Now we define the norm and the trace of an element in a finite field. (see [22, Chapter 2] for more details).

Definition 4

For \(\alpha \in {{\mathbb {F}}}_{q^n}\) the norm \(\mathrm{N}_{{\mathbb{F}_{q^n}} / {\mathbb{F}_q}}(\alpha )\) of \(\alpha\) is defined by

$$\begin{aligned} \mathrm{N}_{{{\mathbb {F}}}_{q^n}/{{\mathbb {F}}}_q}(\alpha ) = \alpha \cdot \alpha ^q\cdot \alpha ^{q^2}\cdots \alpha ^{q^{n-1}}=\alpha ^{(q^n-1)/(q-1)}, \end{aligned}$$

and the trace \(\mathrm{Tr}_{{{\mathbb {F}}}_{q^n}/{{\mathbb {F}}}_q}(\alpha )\) of \(\alpha\) is defined by

$$\begin{aligned} \mathrm{Tr}_{{{\mathbb {F}}}_{q^n}/{{\mathbb {F}}}_q}(\alpha )=\alpha +\alpha ^{q}+\cdots +\alpha ^{q^{n-1}}. \end{aligned}$$

In particular, \(\mathrm{N}_{{{\mathbb {F}}}_{q^n}/{{\mathbb {F}}}_q}(\alpha )\) and \(\mathrm{Tr}_{{{\mathbb {F}}}_{q^n}/{{\mathbb {F}}}_q}(\alpha )\) are elements of \({{\mathbb {F}}}_{q}\).

Definition 5

[22, Chapter 5] Let \(\chi\) be an additive and \(\psi\) be a multiplicative character of \({{\mathbb {F}}}_{q}\).
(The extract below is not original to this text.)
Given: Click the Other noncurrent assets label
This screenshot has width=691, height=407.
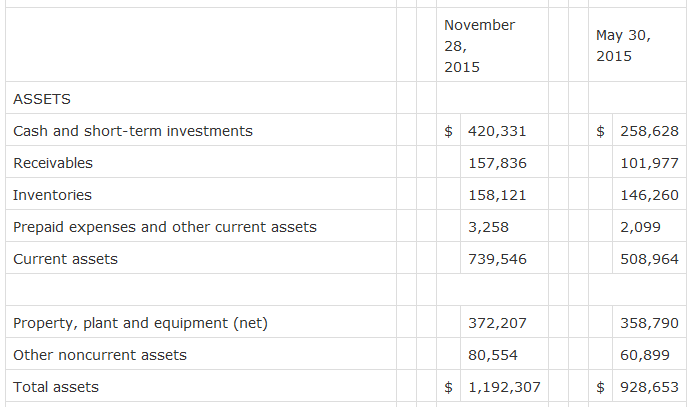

Then \(\chi\) and \(\psi\) can be lifted to \({{\mathbb {F}}}_{q^n}\) by setting \(\chi '(\alpha )=\chi (\text{ Tr }_{{{\mathbb {F}}}_{q^n}/{{\mathbb {F}}}_q}(\alpha ))\) for \(\alpha \in {{\mathbb {F}}}_{q^n}\) and \(\psi '(\alpha )=\psi (\text{ N }_{{{\mathbb {F}}}_{q^n}/{{\mathbb {F}}}_q}(\alpha ))\) for \(\alpha \in {{\mathbb {F}}}_{q^n}^{*}\). Also from the additivity of the trace and multiplicativity of the norm, \(\chi '\) is an additive and \(\psi ^{'}\) is a multiplicative character of \({{\mathbb {F}}}_{q^n}\).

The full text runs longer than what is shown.